While it has the familiar “inspired by a true story,” it is a real saga of impersonation where a mild-mannered Texas teacher assisted the police by wearing a wire and pretending to be a hit man for hire.
“It was early on in the pandemic and I stumbled upon this article in Texas Monthly called ‘Hit Man’ by Skip Hollingsworth,” Powell, 35, recalled in a virtual press conference.
“Immediately it was so clear there was a compelling character there in the real life Gary Johnson. He was a psychology professor who actually moonlighted with the police department, did AV equipment, was an ornithologist. A Zen Buddhist.
“I was just, ‘This is such an incredible character piece!’ But I didn’t know where it went. All I knew is that there was a fascinating guy here. They called him, the Laurence Olivier of fake hitman because he approached the job differently.
“Instead of just being the hitman for hire who sits across from someone who is trying to kill their husband or wife or business partner, he embodied their fantasy of what a fake hitman is — because hitmen don’t exist.
“He took this skillset to a whole new level, putting on these disguises. All these different things. He also had this professorial part of his job. So there was already these ideas of identity baked into the way he thought, the way he moved through life.”

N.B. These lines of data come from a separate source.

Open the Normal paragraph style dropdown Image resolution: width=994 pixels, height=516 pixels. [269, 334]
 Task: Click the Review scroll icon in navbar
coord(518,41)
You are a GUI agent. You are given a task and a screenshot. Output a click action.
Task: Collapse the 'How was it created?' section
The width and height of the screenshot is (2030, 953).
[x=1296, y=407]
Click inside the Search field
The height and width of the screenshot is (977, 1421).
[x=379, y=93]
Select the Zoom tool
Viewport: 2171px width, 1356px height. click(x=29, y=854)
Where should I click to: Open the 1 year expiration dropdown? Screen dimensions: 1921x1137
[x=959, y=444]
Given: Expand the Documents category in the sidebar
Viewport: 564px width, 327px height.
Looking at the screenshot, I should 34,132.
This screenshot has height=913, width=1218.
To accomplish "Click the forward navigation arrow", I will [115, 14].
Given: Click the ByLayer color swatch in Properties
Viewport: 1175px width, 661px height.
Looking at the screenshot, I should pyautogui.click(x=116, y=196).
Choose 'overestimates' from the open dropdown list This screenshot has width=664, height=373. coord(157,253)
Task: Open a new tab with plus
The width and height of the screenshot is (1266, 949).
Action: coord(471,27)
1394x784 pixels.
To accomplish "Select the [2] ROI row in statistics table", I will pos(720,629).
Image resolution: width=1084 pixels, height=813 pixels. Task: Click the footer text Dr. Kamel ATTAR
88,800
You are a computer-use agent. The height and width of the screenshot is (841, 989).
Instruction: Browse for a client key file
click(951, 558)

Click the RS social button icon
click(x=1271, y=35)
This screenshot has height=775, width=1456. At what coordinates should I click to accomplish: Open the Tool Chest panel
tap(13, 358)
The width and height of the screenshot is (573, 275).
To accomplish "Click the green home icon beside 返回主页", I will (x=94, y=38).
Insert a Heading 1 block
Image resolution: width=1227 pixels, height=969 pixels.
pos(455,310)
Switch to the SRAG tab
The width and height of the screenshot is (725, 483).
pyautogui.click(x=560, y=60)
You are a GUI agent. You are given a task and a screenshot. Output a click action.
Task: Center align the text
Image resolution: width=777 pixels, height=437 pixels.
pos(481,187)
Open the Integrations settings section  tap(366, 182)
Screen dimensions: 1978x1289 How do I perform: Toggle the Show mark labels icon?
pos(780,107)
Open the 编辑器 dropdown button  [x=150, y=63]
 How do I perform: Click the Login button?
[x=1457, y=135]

It was natural for Powell as co-writer to go to another Texas native, the writer-director-producer Richard Linklater (“Boyhood,” “School of Rock”) who had cast him in his 2016 comedy “Everybody Wants Some.”
“I was so excited to get this call from Glen,” Linklater, 63, said, “because that story had been kicking around in my head. I had had a couple meetings on it over the years. But it didn’t really work as a film because there was this repetition. It didn’t really go anywhere.
“I told Glen that and it was the pandemic. So what else was there to do? We had hours of conversations and Glen loosened the logjam when he said, ‘Well, what if we deviate? Why stick to the facts?’”
They invented a female client Madison (Adria Arjona) who Gary falls in love with – and needs to save from a jail sentence. This leads to more impersonations.
“Once that floodgate opened, we were off to the races,” Linklater realized. “We just started having these great ideas. And the last two-thirds of the movie comes out of that.”
“Hit Man” streams on Netflix June 7.